[Collected data]
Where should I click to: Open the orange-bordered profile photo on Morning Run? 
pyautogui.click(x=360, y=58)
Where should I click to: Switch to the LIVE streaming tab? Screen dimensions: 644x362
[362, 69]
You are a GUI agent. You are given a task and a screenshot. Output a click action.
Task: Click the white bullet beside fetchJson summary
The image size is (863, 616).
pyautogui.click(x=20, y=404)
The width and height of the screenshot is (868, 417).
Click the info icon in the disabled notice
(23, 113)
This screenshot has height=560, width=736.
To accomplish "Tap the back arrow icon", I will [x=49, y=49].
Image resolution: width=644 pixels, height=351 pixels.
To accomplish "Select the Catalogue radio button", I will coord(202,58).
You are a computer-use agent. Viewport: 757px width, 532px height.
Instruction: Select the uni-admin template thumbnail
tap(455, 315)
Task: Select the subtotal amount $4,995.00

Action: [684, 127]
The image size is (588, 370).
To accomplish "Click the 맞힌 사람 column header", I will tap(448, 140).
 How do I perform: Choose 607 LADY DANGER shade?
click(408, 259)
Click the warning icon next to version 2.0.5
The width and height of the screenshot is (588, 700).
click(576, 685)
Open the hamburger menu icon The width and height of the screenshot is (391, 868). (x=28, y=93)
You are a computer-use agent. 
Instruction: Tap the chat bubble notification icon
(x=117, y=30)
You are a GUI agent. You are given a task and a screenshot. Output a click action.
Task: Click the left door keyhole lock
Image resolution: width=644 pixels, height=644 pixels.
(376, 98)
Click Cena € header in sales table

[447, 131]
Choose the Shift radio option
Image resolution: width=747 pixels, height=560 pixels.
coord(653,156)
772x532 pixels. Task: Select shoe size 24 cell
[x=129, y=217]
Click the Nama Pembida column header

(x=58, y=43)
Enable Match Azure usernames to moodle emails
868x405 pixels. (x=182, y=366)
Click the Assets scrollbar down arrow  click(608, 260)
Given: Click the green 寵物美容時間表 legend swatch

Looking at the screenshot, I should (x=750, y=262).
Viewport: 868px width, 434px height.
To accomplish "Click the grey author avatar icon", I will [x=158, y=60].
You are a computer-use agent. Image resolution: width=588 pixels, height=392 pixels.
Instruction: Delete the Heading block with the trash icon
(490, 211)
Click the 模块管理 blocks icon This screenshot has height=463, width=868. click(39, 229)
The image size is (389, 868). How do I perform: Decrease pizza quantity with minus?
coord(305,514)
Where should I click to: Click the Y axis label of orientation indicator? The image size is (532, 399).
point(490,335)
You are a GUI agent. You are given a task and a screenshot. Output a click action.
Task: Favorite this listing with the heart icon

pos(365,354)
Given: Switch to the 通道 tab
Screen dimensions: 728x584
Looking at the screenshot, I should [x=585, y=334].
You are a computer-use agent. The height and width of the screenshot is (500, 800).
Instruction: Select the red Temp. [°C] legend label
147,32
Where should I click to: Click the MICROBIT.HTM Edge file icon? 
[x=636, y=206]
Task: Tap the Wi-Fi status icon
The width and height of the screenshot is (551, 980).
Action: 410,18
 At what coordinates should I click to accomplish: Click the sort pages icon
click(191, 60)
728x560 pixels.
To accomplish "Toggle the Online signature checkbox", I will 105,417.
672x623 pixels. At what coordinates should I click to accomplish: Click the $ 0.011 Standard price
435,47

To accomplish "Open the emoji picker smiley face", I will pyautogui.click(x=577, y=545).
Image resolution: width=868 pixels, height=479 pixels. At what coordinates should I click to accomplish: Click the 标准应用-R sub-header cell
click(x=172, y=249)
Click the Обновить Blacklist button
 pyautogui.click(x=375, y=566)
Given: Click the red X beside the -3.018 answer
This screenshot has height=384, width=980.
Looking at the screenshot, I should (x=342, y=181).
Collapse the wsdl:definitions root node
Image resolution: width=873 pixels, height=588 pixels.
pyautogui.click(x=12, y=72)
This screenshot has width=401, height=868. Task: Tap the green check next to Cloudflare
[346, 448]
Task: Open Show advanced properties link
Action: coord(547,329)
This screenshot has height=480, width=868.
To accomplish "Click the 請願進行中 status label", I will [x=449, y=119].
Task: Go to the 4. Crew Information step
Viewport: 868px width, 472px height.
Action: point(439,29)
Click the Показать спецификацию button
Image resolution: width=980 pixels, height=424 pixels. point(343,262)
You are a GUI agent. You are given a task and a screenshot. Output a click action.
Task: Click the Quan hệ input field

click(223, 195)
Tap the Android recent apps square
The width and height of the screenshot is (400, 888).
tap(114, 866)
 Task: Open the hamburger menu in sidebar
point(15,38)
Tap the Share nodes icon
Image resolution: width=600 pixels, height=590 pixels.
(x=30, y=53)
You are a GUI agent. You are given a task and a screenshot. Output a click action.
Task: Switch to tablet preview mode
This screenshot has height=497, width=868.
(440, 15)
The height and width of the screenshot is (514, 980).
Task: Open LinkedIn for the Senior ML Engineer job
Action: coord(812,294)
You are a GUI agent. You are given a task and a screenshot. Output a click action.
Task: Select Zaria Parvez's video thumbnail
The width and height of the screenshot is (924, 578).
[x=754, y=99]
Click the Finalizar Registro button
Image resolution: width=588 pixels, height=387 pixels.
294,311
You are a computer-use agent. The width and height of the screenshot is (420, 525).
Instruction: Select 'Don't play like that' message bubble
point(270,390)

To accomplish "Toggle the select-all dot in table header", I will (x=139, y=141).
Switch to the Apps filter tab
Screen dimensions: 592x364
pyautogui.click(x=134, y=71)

• [Your goal] Repeat each record in full; every line must match exactly.

• [Response box]
Where should I click to: Open the orange-bordered profile photo on Morning Run? 
pyautogui.click(x=360, y=58)
Where should I click to: Switch to the LIVE streaming tab? Screen dimensions: 644x362
[362, 69]
You are a GUI agent. You are given a task and a screenshot. Output a click action.
Task: Click the white bullet beside fetchJson summary
The image size is (863, 616).
pyautogui.click(x=20, y=404)
The width and height of the screenshot is (868, 417).
Click the info icon in the disabled notice
(23, 113)
This screenshot has height=560, width=736.
To accomplish "Tap the back arrow icon", I will [x=49, y=49].
Image resolution: width=644 pixels, height=351 pixels.
To accomplish "Select the Catalogue radio button", I will coord(202,58).
You are a computer-use agent. Viewport: 757px width, 532px height.
Instruction: Select the uni-admin template thumbnail
tap(455, 315)
Task: Select the subtotal amount $4,995.00

Action: [684, 127]
The image size is (588, 370).
To accomplish "Click the 맞힌 사람 column header", I will tap(448, 140).
 How do I perform: Choose 607 LADY DANGER shade?
click(408, 259)
Click the warning icon next to version 2.0.5
The width and height of the screenshot is (588, 700).
click(576, 685)
Open the hamburger menu icon The width and height of the screenshot is (391, 868). (x=28, y=93)
You are a computer-use agent. 
Instruction: Tap the chat bubble notification icon
(x=117, y=30)
You are a GUI agent. You are given a task and a screenshot. Output a click action.
Task: Click the left door keyhole lock
Image resolution: width=644 pixels, height=644 pixels.
(376, 98)
Click Cena € header in sales table

[447, 131]
Choose the Shift radio option
Image resolution: width=747 pixels, height=560 pixels.
coord(653,156)
772x532 pixels. Task: Select shoe size 24 cell
[x=129, y=217]
Click the Nama Pembida column header

(x=58, y=43)
Enable Match Azure usernames to moodle emails
868x405 pixels. (x=182, y=366)
Click the Assets scrollbar down arrow  click(608, 260)
Given: Click the green 寵物美容時間表 legend swatch

Looking at the screenshot, I should (x=750, y=262).
Viewport: 868px width, 434px height.
To accomplish "Click the grey author avatar icon", I will [x=158, y=60].
You are a computer-use agent. Image resolution: width=588 pixels, height=392 pixels.
Instruction: Delete the Heading block with the trash icon
(490, 211)
Click the 模块管理 blocks icon This screenshot has height=463, width=868. click(39, 229)
The image size is (389, 868). How do I perform: Decrease pizza quantity with minus?
coord(305,514)
Where should I click to: Click the Y axis label of orientation indicator? The image size is (532, 399).
point(490,335)
You are a GUI agent. You are given a task and a screenshot. Output a click action.
Task: Favorite this listing with the heart icon

pos(365,354)
Given: Switch to the 通道 tab
Screen dimensions: 728x584
Looking at the screenshot, I should [x=585, y=334].
You are a computer-use agent. The height and width of the screenshot is (500, 800).
Instruction: Select the red Temp. [°C] legend label
147,32
Where should I click to: Click the MICROBIT.HTM Edge file icon? 
[x=636, y=206]
Task: Tap the Wi-Fi status icon
The width and height of the screenshot is (551, 980).
Action: 410,18
 At what coordinates should I click to accomplish: Click the sort pages icon
click(191, 60)
728x560 pixels.
To accomplish "Toggle the Online signature checkbox", I will 105,417.
672x623 pixels. At what coordinates should I click to accomplish: Click the $ 0.011 Standard price
435,47

To accomplish "Open the emoji picker smiley face", I will pyautogui.click(x=577, y=545).
Image resolution: width=868 pixels, height=479 pixels. At what coordinates should I click to accomplish: Click the 标准应用-R sub-header cell
click(x=172, y=249)
Click the Обновить Blacklist button
 pyautogui.click(x=375, y=566)
Given: Click the red X beside the -3.018 answer
This screenshot has height=384, width=980.
Looking at the screenshot, I should (x=342, y=181).
Collapse the wsdl:definitions root node
Image resolution: width=873 pixels, height=588 pixels.
pyautogui.click(x=12, y=72)
This screenshot has width=401, height=868. Task: Tap the green check next to Cloudflare
[346, 448]
Task: Open Show advanced properties link
Action: coord(547,329)
This screenshot has height=480, width=868.
To accomplish "Click the 請願進行中 status label", I will [x=449, y=119].
Task: Go to the 4. Crew Information step
Viewport: 868px width, 472px height.
Action: point(439,29)
Click the Показать спецификацию button
Image resolution: width=980 pixels, height=424 pixels. point(343,262)
You are a GUI agent. You are given a task and a screenshot. Output a click action.
Task: Click the Quan hệ input field

click(223, 195)
Tap the Android recent apps square
The width and height of the screenshot is (400, 888).
tap(114, 866)
 Task: Open the hamburger menu in sidebar
point(15,38)
Tap the Share nodes icon
Image resolution: width=600 pixels, height=590 pixels.
(x=30, y=53)
You are a GUI agent. You are given a task and a screenshot. Output a click action.
Task: Switch to tablet preview mode
This screenshot has height=497, width=868.
(440, 15)
The height and width of the screenshot is (514, 980).
Task: Open LinkedIn for the Senior ML Engineer job
Action: coord(812,294)
You are a GUI agent. You are given a task and a screenshot. Output a click action.
Task: Select Zaria Parvez's video thumbnail
The width and height of the screenshot is (924, 578).
[x=754, y=99]
Click the Finalizar Registro button
Image resolution: width=588 pixels, height=387 pixels.
294,311
You are a computer-use agent. The width and height of the screenshot is (420, 525).
Instruction: Select 'Don't play like that' message bubble
point(270,390)

To accomplish "Toggle the select-all dot in table header", I will (x=139, y=141).
Switch to the Apps filter tab
Screen dimensions: 592x364
pyautogui.click(x=134, y=71)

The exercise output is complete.